Consider what happens when planes full of unwanted donations are competing for runway space with planes carrying needed medicines and food items. Someone has to unload those donations, someone needs to sort through them for customs, someone needs to truck them to affected areas that are hard to reach anyway and where there’s a limited supply of fuel. When old shoes and clothes are sent from the U.S., they just waste people’s time and slow down getting lifesaving medicines and food to affected people.

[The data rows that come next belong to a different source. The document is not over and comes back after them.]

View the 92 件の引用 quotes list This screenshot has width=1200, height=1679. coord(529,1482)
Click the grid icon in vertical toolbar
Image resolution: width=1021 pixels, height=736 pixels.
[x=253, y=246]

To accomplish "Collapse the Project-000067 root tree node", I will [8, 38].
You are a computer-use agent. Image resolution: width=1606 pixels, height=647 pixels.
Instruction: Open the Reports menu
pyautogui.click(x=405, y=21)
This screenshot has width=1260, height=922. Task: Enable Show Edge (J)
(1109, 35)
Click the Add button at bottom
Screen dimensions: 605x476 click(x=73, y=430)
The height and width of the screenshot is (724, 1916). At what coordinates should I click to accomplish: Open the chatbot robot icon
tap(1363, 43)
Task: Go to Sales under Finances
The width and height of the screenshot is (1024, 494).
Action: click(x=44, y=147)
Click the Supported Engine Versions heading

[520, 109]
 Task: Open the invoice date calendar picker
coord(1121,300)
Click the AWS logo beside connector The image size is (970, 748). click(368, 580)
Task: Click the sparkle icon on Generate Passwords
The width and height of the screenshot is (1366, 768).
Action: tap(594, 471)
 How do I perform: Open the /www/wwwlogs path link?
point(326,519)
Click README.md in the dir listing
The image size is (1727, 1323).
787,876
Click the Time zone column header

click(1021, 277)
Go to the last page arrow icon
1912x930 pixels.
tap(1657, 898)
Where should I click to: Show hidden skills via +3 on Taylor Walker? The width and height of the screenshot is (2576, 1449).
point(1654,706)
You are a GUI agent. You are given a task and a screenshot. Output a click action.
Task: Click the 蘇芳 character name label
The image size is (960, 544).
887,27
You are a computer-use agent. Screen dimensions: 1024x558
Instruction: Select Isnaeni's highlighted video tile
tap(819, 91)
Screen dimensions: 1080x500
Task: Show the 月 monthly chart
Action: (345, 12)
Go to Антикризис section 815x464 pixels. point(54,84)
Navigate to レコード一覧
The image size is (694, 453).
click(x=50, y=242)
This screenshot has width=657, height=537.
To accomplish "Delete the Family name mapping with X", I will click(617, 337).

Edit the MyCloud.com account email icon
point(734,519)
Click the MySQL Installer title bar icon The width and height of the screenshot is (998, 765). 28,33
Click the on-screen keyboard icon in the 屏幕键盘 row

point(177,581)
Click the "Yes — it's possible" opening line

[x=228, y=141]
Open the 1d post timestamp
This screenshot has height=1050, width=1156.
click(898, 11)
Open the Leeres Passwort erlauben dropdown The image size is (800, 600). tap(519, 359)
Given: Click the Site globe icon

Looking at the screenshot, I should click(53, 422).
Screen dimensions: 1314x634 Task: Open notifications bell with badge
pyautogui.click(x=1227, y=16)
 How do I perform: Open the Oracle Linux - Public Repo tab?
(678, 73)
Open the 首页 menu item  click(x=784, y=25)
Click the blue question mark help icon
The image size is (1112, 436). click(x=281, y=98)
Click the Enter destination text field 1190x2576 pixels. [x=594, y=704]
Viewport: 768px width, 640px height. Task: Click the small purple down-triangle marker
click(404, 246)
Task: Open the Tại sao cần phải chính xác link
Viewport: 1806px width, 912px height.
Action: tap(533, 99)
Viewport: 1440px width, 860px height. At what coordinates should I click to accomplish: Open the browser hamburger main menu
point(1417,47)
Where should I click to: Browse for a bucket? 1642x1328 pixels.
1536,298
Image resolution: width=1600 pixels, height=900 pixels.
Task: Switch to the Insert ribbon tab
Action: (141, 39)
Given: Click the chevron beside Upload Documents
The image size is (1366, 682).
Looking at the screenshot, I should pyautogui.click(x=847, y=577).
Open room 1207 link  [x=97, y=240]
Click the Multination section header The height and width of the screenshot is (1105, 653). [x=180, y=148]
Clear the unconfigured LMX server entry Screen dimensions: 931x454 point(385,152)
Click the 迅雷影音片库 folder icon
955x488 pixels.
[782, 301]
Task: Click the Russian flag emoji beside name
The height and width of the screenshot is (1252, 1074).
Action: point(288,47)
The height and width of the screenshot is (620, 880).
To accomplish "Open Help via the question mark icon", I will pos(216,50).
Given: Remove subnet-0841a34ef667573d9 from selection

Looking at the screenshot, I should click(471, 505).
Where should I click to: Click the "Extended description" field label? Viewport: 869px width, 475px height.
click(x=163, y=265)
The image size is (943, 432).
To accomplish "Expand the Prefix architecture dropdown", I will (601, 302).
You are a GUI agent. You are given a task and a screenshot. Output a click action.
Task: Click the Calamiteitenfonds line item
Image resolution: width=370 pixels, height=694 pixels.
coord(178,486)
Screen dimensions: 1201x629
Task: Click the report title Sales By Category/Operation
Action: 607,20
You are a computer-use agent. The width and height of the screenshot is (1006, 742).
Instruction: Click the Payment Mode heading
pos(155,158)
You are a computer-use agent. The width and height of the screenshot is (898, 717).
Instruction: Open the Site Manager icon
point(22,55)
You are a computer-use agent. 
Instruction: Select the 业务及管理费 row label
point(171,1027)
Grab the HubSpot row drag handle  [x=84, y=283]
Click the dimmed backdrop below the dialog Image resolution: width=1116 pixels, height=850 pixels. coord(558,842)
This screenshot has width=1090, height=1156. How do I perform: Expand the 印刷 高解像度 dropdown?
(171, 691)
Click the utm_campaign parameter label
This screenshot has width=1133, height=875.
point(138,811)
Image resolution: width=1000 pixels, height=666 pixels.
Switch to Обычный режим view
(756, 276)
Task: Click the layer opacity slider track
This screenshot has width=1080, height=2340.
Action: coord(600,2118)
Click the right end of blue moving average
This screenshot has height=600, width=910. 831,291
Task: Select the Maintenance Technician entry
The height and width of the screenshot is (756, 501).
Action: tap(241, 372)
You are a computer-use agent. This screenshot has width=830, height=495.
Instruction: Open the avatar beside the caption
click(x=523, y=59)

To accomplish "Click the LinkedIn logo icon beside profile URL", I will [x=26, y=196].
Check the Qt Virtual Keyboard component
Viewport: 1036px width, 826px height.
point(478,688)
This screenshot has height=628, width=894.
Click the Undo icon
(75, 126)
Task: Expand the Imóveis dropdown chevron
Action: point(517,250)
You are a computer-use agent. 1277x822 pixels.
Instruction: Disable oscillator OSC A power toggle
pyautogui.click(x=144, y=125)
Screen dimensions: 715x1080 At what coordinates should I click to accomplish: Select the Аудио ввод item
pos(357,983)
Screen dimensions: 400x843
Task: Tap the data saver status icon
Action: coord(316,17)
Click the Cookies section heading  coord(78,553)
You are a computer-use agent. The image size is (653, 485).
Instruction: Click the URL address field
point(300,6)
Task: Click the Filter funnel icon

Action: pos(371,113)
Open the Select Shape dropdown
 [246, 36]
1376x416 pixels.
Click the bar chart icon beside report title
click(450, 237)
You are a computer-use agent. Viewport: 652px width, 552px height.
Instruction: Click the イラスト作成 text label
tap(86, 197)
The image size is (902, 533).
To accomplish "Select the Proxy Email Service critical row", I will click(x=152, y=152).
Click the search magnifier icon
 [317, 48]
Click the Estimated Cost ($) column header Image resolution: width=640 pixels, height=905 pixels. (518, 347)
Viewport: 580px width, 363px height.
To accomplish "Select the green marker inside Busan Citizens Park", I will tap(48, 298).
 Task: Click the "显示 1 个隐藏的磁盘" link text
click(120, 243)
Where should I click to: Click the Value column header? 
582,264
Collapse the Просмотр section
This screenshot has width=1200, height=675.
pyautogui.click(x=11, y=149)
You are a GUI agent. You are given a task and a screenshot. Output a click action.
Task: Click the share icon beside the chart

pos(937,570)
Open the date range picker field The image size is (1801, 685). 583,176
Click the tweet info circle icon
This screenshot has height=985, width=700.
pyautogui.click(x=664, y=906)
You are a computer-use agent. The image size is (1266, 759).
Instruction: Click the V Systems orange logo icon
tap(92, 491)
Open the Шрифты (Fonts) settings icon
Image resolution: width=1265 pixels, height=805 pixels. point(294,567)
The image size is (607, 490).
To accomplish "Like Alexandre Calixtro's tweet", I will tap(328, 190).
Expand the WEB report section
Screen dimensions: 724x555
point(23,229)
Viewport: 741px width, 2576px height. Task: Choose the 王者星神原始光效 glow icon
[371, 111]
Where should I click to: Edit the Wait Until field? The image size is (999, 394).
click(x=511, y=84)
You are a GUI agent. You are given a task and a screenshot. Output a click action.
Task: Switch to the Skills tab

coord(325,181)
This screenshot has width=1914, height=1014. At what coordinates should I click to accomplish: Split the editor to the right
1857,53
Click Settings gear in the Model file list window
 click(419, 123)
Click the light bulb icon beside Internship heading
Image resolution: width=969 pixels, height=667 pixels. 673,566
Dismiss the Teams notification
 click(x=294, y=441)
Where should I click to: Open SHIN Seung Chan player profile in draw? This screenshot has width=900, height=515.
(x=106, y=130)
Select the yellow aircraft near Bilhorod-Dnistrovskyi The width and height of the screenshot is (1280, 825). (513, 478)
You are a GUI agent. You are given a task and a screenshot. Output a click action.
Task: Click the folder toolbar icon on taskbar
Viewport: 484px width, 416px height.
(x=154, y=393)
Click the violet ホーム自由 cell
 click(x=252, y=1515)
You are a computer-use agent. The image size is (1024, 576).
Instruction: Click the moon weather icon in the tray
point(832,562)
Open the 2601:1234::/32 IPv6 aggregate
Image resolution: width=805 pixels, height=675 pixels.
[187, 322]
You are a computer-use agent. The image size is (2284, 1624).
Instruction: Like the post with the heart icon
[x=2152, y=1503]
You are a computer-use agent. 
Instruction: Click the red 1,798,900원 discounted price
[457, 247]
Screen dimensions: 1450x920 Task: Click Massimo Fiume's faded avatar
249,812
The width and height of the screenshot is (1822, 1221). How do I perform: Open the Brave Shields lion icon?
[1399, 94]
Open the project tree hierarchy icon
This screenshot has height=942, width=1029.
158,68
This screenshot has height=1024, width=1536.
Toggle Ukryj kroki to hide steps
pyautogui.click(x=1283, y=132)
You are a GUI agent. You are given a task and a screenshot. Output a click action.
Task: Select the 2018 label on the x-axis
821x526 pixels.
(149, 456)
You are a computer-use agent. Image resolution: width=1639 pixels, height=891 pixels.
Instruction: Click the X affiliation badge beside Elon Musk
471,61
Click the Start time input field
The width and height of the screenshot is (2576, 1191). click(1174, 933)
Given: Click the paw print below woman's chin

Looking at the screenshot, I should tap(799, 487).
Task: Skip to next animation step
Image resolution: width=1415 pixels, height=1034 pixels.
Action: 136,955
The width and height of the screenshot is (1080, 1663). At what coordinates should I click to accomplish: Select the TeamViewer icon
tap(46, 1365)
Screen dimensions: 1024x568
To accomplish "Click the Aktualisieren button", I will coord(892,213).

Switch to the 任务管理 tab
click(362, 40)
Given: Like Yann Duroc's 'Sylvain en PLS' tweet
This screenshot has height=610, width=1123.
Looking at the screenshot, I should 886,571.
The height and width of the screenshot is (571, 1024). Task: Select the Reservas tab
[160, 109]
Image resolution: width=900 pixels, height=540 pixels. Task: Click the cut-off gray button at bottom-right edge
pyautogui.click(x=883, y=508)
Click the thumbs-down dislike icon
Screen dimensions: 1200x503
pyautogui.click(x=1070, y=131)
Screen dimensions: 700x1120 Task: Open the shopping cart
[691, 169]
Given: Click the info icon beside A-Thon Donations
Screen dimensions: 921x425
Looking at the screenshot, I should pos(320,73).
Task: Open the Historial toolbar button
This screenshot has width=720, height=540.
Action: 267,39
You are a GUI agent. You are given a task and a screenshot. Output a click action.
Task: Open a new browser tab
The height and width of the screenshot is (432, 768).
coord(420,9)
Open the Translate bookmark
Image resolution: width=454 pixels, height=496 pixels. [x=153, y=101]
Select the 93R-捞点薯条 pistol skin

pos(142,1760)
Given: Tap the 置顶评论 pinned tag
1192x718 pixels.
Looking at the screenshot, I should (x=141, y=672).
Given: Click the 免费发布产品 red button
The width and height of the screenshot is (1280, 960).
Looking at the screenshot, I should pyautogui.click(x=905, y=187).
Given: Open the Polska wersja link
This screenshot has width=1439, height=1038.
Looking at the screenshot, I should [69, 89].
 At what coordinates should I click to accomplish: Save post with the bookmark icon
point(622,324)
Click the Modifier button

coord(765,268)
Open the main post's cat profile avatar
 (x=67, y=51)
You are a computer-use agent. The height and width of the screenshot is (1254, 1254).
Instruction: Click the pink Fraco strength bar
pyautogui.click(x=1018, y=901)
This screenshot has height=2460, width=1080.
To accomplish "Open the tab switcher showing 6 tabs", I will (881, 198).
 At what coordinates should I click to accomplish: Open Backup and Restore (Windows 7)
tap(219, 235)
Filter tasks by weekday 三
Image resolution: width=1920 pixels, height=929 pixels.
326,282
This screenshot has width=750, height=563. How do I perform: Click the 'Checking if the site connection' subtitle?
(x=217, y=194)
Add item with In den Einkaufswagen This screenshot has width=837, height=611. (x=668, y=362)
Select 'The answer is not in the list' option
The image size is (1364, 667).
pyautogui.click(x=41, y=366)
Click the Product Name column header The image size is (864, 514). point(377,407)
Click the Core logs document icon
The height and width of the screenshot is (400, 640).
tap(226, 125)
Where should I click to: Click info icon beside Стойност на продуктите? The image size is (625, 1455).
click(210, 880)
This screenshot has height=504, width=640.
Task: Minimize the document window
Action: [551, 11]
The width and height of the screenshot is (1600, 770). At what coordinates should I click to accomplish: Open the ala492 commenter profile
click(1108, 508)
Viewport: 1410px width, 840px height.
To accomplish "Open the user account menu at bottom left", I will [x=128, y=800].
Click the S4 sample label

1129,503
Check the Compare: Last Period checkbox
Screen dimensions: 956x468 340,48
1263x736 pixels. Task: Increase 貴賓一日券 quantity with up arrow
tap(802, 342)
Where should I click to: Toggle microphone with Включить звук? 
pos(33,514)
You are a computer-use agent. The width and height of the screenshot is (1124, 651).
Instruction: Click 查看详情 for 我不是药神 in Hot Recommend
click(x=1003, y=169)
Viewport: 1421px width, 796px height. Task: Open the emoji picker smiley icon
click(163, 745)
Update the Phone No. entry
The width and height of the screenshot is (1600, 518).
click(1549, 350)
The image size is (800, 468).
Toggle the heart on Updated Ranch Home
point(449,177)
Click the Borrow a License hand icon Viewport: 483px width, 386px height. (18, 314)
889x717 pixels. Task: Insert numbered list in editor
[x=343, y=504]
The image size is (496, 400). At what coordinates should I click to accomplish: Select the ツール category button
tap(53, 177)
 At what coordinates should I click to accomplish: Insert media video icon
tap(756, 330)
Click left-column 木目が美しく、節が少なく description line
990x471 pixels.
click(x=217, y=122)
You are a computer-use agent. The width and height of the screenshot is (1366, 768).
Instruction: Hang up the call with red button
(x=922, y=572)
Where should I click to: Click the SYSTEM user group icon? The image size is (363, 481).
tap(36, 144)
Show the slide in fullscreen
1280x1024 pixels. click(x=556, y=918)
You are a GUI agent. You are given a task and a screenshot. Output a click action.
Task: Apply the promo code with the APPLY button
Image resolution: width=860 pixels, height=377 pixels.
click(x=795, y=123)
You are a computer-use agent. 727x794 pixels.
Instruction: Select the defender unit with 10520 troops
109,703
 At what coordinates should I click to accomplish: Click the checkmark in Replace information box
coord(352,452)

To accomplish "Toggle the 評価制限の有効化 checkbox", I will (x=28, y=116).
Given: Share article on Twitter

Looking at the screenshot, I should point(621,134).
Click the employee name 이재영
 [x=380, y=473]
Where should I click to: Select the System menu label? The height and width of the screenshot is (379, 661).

Money buys medicines, clean water, and food supplies. That’s much more important than having that slightly scuffed up pair of red evening shoes with the matching clutch.



About V. T. Eric Layton

vtel57, Nocturnal Slacker

8 responses »

  1. ebrke says:

    Unfortunately, I can’t afford to give very much, and I spent a fair amount of time trying to decide where to send my small donation–finally settled on Doctors Without Borders. I believe they do good work, and I’m afraid there will be an enormous need for their services in the Philippines over the next few months. What a tragedy.

  2. comhack says:

    I know what you are saying but if it is anything like Haiti or any other disaster, the people will not get the money anyway. It usually goes to the corrupt politicians or any other group that receives the money instead of the people that need it.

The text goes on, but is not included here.